In a rural state like North Dakota, where schools are often 25 miles or more from a family’s home, said the lawyer, Duane Houdek, access to a school bus “is very much access to education, especially when a family has no money’’ to pay transportation fees.
“We’re not talking about a school benefit like a band uniform,’' he said. “This is very much part and parcel of the school.’'
But the state’s attorney general countered that the law at issue was intended to encourage small systems to consolidate. Because the measure has a “rational basis,’' he said, it does not deprive students of their 14th Amendment right to equal protection under the law.
Reorganization Law
The case, Kadrmas v. Dickinson Public Schools (Case No. 87-7113), revolves around a state law passed in the late 1940’s that provided tax incentives to districts that closed schools and moved students to centralized facilities in order to cut costs.
The 263 districts that have since “reorganized’’ are required to provide students with free bus service. The remaining 48 districts retain the option of charging parents for transportation.

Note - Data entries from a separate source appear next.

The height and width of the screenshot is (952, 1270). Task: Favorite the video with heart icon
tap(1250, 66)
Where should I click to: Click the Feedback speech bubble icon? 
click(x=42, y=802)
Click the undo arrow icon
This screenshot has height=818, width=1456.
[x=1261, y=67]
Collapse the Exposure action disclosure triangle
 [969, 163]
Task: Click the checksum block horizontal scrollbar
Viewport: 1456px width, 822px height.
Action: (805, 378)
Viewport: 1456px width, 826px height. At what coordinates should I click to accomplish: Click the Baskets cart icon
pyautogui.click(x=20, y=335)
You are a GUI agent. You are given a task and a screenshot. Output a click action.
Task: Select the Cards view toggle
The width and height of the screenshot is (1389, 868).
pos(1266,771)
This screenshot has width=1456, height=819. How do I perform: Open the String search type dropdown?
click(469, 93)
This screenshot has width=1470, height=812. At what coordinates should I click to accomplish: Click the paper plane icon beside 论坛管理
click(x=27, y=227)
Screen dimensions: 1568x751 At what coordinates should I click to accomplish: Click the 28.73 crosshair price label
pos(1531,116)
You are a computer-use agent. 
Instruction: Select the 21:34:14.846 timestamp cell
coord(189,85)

The Dickinson district, which has not reorganized, requires families to pay for their children’s transportation at the time of registration. The annual fee ranges from $97 for one student to $315 for a family enrolling five or more children.
Financial Hardship
Paula Kadrmas, who claimed she could not afford to pay the fee for her one school-age child, Sarita, filed suit in a county district court, charging that the state law and the district’s policy violated the 14th Amendment. The trial court dismissed her suit, and the state supreme court upheld the ruling in 2-to-1 decision in March of last year.
According to Mr. Houdek, the Kadrmas family “had only $12,000 to live on for the year’’ at the time the suit was filed, and since then its financial situation “has greatly deteriorated.’'
“Everyone involved in this case and the courts below recognize the essential nature of transportation to education in North Dakota,’' he told the Justices.
“What we’re talking about is the denial altogether of a central part of education in the state,’' he continued. “If Sarita lived in almost any other district, we wouldn’t be here.’'
Nicholas Spaeth, North Dakota’s attorney general, argued that because the family has continued to drive Sarita to school and back while the case has been pending, she has never been denied an education. Therefore, he said, the suit may not be “ripe’’ for review by the Court.
Mr. Spaeth also contended that under the Court’s precedents, in this case the state only needs to offer a rational basis for its policy to withstand 14th Amendment scrutiny. The justification for the disparate treatment of school systems, he said, “is to encourage them to reorganize.’'
“The quid pro quo of the law was to require districts that chose to reorganize to offer free transportation,’' he said. “It was intended to ease the fears of parents whose schools were closed that their children would not be bused to their new school.’'
The Court is expected to hand down its decision in the case by late June.